- [TASK STATEMENT] Set down exactly, and only, the lines from the one with "Viewport: 653px width, 454px height." to the final line of the entries, both included.

[Stored data entries]
# # # # #
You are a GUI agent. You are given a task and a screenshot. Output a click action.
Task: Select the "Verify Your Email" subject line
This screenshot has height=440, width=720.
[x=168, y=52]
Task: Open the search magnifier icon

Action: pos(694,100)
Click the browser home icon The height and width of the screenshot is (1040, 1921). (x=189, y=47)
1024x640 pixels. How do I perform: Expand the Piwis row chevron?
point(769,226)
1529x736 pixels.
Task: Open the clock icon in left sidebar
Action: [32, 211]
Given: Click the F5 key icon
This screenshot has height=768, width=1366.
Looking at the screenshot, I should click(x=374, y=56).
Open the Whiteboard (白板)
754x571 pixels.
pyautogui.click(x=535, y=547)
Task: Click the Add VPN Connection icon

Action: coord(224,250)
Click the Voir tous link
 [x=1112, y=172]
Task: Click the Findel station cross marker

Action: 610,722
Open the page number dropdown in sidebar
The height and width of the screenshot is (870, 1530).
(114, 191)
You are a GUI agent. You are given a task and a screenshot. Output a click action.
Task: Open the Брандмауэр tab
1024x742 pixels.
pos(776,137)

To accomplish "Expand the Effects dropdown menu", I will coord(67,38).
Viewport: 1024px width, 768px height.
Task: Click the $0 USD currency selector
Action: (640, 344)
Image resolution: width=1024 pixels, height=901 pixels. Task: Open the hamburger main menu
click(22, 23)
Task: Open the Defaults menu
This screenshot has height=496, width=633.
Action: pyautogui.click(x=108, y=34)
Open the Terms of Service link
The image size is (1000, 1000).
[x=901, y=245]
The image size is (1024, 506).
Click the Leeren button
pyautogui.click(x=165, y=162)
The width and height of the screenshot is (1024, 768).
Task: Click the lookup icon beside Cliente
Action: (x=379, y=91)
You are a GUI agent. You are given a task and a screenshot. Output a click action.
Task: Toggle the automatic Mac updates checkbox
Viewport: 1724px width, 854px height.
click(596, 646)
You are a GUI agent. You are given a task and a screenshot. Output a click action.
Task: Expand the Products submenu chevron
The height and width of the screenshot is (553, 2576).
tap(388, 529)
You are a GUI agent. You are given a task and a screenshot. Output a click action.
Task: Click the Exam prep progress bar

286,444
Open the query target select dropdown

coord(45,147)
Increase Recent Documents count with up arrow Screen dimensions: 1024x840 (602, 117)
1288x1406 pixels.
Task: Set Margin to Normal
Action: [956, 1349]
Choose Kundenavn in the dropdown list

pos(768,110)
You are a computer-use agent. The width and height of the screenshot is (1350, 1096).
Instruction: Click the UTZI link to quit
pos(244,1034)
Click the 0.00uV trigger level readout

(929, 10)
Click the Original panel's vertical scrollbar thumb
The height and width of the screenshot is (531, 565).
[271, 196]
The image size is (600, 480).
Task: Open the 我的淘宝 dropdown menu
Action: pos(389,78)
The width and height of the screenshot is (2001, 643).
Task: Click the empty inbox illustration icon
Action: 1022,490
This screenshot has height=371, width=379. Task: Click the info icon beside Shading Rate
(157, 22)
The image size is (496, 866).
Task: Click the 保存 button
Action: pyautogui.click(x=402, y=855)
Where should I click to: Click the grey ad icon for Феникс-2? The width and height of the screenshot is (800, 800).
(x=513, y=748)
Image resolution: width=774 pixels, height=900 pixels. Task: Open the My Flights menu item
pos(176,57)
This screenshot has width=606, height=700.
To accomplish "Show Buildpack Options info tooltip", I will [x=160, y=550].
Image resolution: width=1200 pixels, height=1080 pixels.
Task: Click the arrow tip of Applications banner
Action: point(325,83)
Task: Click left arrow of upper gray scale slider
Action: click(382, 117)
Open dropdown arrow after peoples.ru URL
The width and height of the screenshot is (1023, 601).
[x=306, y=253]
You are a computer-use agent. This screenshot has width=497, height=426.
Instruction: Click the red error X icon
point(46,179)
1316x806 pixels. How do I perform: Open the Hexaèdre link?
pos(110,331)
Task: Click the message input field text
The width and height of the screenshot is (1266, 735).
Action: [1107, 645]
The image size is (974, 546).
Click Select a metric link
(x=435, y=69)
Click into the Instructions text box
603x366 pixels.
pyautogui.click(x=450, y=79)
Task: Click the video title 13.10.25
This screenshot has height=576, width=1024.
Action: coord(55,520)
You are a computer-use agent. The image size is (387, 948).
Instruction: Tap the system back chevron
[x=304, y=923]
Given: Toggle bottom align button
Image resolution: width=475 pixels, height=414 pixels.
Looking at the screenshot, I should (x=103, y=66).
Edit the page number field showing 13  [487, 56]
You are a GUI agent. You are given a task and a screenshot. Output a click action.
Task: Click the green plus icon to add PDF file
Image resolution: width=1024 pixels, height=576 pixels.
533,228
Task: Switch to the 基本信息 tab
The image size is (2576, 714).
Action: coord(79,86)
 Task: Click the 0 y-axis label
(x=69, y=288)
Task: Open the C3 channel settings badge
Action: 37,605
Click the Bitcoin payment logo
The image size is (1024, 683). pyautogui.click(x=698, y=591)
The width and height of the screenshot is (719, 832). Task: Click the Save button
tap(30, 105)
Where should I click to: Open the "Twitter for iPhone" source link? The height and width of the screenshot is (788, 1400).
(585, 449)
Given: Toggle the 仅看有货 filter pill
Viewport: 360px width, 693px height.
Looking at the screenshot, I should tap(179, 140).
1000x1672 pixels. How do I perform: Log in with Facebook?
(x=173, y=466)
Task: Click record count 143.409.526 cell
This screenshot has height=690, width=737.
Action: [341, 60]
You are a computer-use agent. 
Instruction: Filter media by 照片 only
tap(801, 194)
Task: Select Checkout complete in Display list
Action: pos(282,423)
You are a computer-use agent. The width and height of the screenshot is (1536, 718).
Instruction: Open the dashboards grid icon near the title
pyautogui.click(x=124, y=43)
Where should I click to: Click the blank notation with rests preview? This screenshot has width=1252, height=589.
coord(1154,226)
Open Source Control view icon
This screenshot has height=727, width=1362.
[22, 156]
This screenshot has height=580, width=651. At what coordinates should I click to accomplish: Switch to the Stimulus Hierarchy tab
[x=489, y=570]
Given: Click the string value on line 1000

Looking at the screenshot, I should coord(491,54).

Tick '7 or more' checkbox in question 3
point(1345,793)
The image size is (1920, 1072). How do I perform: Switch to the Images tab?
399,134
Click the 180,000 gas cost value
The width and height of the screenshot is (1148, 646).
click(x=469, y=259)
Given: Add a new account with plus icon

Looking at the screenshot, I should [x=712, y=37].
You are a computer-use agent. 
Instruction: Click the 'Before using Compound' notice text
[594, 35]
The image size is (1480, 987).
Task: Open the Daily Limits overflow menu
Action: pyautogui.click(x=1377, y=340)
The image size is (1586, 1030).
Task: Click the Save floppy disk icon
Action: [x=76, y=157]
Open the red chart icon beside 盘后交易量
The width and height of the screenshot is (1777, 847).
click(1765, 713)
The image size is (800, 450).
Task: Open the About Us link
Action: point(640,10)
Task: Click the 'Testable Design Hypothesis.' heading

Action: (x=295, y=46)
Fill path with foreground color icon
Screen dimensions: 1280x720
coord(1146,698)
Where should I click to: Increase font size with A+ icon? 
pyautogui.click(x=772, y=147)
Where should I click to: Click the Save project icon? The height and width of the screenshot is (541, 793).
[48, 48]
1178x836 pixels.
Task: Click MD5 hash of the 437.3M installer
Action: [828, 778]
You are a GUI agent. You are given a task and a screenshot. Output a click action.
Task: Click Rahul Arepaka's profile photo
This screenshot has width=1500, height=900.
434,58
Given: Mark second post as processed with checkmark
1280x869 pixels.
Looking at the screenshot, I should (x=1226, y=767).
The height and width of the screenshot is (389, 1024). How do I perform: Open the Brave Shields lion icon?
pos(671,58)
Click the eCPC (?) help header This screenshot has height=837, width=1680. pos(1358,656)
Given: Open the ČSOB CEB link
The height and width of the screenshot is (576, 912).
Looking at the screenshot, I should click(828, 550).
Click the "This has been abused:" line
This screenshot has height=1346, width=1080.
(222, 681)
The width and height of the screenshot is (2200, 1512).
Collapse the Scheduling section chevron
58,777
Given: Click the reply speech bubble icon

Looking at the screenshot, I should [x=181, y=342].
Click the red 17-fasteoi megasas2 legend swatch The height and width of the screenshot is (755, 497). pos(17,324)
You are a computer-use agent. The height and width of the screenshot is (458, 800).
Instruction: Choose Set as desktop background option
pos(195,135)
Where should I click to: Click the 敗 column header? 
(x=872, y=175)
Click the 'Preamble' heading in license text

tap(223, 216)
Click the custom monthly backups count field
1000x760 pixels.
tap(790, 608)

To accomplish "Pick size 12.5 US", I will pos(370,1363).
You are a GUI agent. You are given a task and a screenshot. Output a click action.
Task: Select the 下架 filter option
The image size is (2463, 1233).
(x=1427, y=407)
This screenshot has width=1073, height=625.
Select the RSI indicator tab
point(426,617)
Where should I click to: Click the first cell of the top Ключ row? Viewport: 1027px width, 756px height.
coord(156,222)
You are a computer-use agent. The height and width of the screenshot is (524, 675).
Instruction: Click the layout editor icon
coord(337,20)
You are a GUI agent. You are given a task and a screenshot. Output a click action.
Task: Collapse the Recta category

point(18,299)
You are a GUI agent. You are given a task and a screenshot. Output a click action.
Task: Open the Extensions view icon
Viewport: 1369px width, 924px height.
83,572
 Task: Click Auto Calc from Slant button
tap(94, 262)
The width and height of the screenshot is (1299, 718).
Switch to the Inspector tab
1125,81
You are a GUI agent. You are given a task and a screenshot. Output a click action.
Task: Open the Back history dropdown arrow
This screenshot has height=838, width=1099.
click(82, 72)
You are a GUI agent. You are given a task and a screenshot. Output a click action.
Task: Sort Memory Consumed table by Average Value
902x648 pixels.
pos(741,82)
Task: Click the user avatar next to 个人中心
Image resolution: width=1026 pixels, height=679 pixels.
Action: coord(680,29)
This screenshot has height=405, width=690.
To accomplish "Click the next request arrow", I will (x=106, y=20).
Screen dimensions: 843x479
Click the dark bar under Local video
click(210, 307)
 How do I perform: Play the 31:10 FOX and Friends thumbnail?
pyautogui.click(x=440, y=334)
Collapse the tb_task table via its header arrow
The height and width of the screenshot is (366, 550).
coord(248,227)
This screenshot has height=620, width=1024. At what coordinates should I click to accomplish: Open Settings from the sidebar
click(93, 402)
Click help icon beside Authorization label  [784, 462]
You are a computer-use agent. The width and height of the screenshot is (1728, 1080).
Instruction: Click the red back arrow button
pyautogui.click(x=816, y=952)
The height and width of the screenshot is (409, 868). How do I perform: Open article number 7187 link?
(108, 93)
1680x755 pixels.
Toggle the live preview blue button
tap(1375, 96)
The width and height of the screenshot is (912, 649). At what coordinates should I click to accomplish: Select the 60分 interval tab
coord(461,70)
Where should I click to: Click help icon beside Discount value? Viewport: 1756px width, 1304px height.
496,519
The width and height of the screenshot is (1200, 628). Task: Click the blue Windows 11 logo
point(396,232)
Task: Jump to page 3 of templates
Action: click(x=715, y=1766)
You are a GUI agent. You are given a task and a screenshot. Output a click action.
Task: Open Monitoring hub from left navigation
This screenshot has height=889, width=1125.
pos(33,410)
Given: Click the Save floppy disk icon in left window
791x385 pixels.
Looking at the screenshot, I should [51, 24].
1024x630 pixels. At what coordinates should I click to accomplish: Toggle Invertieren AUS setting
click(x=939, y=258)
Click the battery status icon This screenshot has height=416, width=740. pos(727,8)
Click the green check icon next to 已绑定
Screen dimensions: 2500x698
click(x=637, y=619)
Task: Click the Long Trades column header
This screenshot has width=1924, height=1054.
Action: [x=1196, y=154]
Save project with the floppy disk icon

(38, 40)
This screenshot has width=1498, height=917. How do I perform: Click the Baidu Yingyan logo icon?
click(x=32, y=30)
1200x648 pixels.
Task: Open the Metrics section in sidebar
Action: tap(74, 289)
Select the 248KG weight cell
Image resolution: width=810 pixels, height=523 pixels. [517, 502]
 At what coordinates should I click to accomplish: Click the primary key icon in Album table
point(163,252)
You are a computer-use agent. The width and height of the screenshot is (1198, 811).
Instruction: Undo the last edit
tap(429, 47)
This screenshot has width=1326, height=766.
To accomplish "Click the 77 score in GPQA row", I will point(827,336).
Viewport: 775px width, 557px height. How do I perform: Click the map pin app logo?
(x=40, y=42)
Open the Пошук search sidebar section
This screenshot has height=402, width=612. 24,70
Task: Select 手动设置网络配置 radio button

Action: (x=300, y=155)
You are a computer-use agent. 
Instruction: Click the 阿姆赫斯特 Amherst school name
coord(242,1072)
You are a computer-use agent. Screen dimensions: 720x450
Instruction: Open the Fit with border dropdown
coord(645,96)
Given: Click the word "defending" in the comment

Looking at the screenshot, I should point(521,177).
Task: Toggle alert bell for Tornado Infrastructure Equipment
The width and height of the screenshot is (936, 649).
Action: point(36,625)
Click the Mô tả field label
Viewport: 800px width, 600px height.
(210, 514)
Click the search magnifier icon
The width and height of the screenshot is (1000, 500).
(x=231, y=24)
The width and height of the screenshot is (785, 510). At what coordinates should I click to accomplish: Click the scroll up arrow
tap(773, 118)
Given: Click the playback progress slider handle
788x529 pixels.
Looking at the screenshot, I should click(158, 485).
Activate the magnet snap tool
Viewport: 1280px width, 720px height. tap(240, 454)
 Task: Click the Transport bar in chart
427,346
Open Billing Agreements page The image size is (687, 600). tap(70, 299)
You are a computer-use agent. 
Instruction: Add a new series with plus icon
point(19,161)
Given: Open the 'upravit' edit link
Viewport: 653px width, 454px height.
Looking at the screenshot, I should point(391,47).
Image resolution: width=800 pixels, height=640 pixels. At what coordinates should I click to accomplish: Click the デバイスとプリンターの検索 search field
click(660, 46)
# # # # #
- [FINISHED EXERCISE]
Viewport: 653px width, 454px height.
Looking at the screenshot, I should point(391,47).
Image resolution: width=800 pixels, height=640 pixels. At what coordinates should I click to accomplish: Click the デバイスとプリンターの検索 search field
click(660, 46)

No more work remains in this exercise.